In the keynote address March 20, Keenan spoke like a Harvard professor harnessed to a machine gun. Words like “transformative adaptation” and “resilience versus adaptation” and “single equilibrium capacity” tumbled out, racing to keep up with his thoughts. The audience tried gamely to follow, and laughed appreciatively at his more personal reactions to Duluth, as when he noted the deep and ubiquitous potholes and the utter absence of rush hour.
He presented a range of “market segments,” that is, demographic descriptions, of the kinds of people who might want to move to Duluth, such as affluent retirees and young up-and-comers. He assured the audience that such new arrivals, “voluntary migrants,” would contribute to a net gain in the city’s tax rolls.
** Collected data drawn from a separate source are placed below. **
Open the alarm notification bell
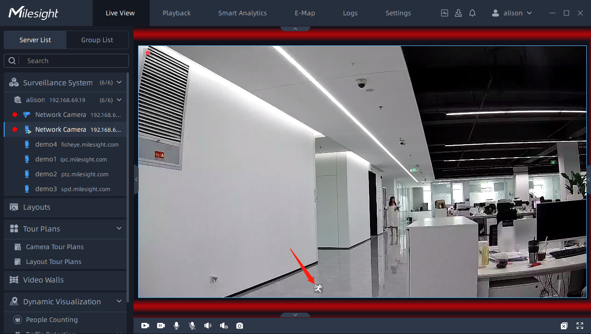This screenshot has width=591, height=334. coord(472,13)
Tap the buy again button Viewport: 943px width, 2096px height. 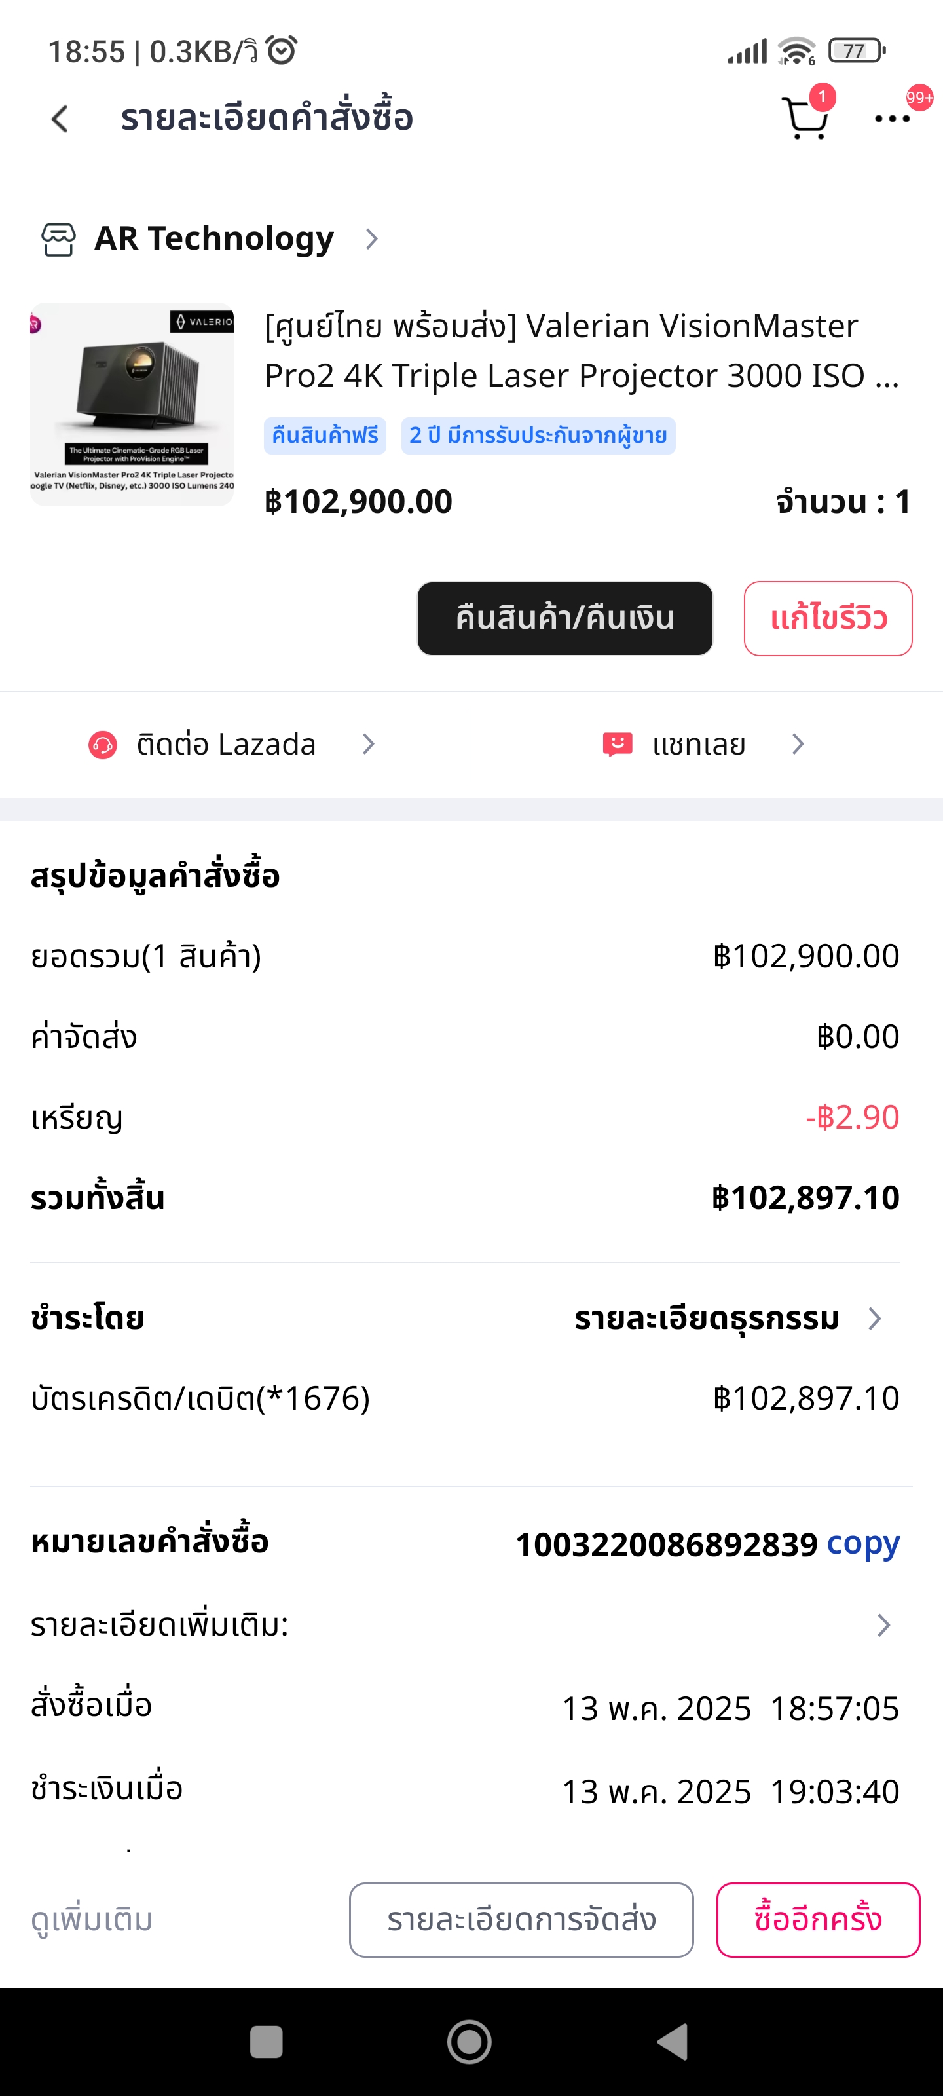(x=817, y=1919)
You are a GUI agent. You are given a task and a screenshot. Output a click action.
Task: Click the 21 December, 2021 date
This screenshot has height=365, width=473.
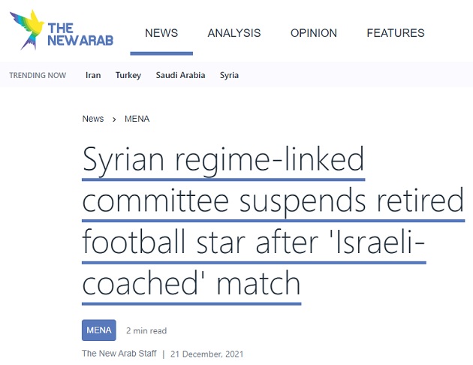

He offered up ideas for ads to attract people: “Duluth: it’s not as cold as you think.”
But to do it right – to make the city efficient and the changes effective, fair, and just — Keenan urged Duluthians to be ready to accept higher densities, mass transit, and affordable housing. “Duluth has the physical capacity for those things,” he said, “but there are going to be winners and losers, trade-offs and conflicts.”
In a panel discussion after his talk, Duluth Mayor Emily Larson pointed out that Duluth’s infrastructure was built to accommodate more people, but she worried about the inevitable conflicts. “There’s a tension that comes with growth and change,” she said. “There’ll be a lot of tension on how we do that and do it well.” Another panel participant was Karen Diver, the former chair of the Fond du Lac Band of Lake Superior Chippewa, whose reservation is 30 miles south of Duluth. Diver observed that the region is homogenous and that some people here have trouble accepting different kinds of people. “We haven’t even figured out how to interact with the indigenous people here. If we can’t figure out how to handle everyone’s needs, we have no business inviting more.” Panel moderator Andrea Schokker, from UMD’s Civil Engineering Department, moved to Duluth from Austin, Texas, where she experienced the kind of growth Keenan was describing. “During the tech boom, it went from funky Austin to a very different place,” she said.
There was a lot of chatter after the program. Duluth’s Energy Coordinator, Alex Jackson, mused, “I don’t have a problem with more people, but can Duluth as a community evolve and accommodate that at a pace that’s healthy?” For Lucy Grina, the talk “had no connection to reality for me.” Grina is a veterinarian and a volunteer with Citizens Climate Lobby. “I want to focus on reducing carbon dioxide emissions and moving on to something positive, rather than saying, ‘this is the best we can do.’ We don’t want to have to adapt to the point where we no longer recognize our planet because it’s not livable,” she said.
Jodi Slick participated in a panel earlier in the day. She is CEO of Ecolibrium3, a non-profit focusing on energy and sustainability. She said the entire program revealed a tension in the community. “Even the idea of climate migrants needed to be whitewashed—Keenan only described attractive demographics. He seemed to be saying, ‘These are the populations you could collect for your community. You could collect the last vestiges of the middle class to build your city.’ But we know we need to be less homogenous because the entire population of the country is changing.”
She agreed we need to plan for change. “Even with our aging infrastructure, our economic cycles and all that, we really have a proactive opportunity to determine who we are and who we want to be,” she said. “If we can get clarity on that and approach our future from that lens, we’ll be better off: we’ll be intentional, we’ll have designed our future.”
Given Keenan’s warning that climate change will create “winners and losers,” it may become even more important to talk together and plan for the future, so that at least some of today’s “losers” might have a chance of becoming “winners.” Better still, we can act now to prevent the worst of climate change impacts from occurring. Now that would be winning.